1 El día que nos separamos de Dios, Él tenía una sonrisa en Su rostro. Él se volvió y nos saludó con la mano, y contemplamos cómo se iba en un emotivo silencio. Debido a que las iglesias lo necesitan, no podía insistirle en que se quedara. Observé su espalda mientras se alejaba y guardé Sus exhortaciones en mi corazón. Cada vez que estoy débil, pienso en el precio que Dios ha pagado. El amor considerado y tierno de Dios y Sus poderosas palabras activan y calientan mi corazón, me siento tan en deuda con Dios. Me odio por preocuparme demasiado por la carne, y me siento indigno de vivir ante Él.

2 Cada vez que pienso en el amor de Dios, mi corazón se anima doblemente. Quiero cumplir con mi deber para retribuir el amor de Dios, pero siento que mi estatura es muy pequeña. ¿Cuándo maduraré y seré capaz de dar testimonio de Dios y servirle?
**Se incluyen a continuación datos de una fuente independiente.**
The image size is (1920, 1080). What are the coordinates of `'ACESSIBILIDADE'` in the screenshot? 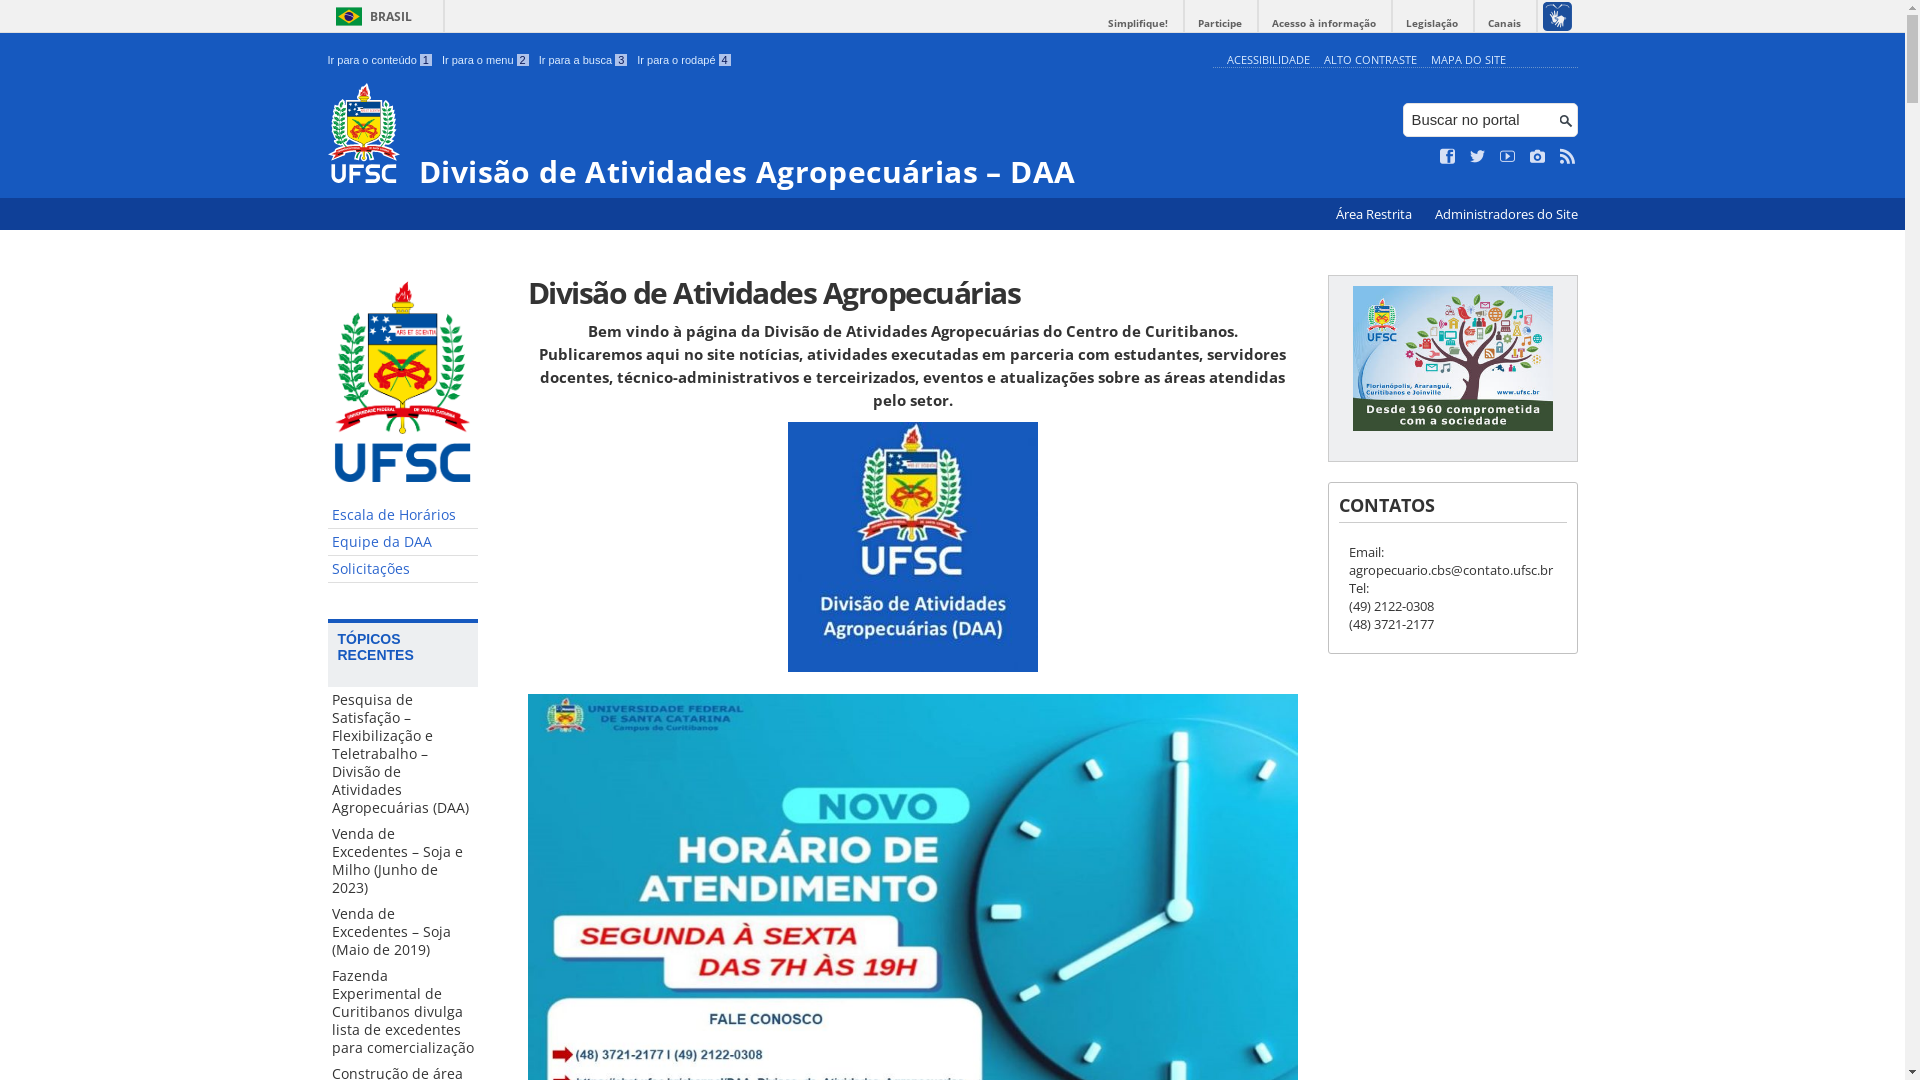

Estoy decidido a practicar la palabra de Dios para que mi vida crezca rápidamente. Cuánto deseo estar al lado de Dios y confiarle multitud de secretos. Al recordar la escena cuando estábamos juntos, mi corazón se llena de dulce dicha. Dios vive humildemente entre los hombres, dándonos la verdad y la vida. Lo respetamos de corazón; lo amamos profundamente y anhelamos estar con Él todos los días.